What needs to be done: Pull every line with "button" from the material.
─── Extracted records ───
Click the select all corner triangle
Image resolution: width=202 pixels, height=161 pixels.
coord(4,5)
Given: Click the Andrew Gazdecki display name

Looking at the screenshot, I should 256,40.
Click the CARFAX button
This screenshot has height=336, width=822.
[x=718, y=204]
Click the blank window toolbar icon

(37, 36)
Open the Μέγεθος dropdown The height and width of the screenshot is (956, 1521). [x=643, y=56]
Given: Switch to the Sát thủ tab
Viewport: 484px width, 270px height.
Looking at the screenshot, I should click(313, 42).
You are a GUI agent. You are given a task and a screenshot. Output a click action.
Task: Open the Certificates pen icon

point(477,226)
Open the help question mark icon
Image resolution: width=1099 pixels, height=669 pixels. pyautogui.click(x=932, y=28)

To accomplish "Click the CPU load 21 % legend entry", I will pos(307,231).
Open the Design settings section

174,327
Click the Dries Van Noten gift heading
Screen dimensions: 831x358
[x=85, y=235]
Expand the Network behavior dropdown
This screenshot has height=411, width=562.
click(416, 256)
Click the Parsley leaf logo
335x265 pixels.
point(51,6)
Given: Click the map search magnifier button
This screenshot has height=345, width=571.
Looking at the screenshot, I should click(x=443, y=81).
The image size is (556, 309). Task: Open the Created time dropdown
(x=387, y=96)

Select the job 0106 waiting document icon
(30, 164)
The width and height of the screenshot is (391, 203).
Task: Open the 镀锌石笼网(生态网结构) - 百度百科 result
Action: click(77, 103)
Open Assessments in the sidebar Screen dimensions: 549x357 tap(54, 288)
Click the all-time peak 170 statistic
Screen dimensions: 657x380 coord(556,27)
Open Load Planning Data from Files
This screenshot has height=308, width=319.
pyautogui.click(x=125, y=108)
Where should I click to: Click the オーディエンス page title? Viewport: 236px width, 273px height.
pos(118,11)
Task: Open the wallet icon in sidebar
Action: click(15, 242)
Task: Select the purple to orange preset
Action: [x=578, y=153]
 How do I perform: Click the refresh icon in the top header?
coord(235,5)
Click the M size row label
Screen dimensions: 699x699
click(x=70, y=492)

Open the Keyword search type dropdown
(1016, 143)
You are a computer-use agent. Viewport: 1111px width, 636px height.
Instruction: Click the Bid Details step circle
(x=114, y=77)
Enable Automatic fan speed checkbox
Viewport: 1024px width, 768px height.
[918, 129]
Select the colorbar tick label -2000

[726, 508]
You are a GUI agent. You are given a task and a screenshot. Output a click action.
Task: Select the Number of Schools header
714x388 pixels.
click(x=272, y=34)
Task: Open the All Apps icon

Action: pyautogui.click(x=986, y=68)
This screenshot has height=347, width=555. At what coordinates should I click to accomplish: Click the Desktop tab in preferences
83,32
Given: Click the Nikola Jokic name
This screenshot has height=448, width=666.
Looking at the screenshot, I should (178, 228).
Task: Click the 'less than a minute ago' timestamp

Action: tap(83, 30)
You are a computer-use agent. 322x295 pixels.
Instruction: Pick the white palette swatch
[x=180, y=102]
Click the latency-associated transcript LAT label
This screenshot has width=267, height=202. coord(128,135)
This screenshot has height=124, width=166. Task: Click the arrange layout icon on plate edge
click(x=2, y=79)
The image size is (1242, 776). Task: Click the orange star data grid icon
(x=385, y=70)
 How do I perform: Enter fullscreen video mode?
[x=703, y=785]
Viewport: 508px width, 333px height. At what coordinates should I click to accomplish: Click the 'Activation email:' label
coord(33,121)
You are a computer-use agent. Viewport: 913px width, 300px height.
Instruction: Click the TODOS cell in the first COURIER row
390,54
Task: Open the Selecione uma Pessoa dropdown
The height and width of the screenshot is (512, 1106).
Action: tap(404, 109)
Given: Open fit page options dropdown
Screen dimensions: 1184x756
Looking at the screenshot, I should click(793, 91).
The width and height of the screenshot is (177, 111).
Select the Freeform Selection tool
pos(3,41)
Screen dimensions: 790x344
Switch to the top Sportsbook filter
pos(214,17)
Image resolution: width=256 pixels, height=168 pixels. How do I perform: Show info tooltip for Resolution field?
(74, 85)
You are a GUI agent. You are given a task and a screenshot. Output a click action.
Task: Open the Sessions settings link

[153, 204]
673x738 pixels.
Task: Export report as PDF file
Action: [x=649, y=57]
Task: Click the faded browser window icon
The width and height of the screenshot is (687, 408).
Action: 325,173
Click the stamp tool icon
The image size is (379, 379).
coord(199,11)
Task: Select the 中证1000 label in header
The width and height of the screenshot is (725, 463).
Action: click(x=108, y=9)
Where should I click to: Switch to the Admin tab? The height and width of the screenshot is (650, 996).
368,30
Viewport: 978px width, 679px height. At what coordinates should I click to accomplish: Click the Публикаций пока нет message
───
Task solution:
Click the CARFAX button
Given: Click the map search magnifier button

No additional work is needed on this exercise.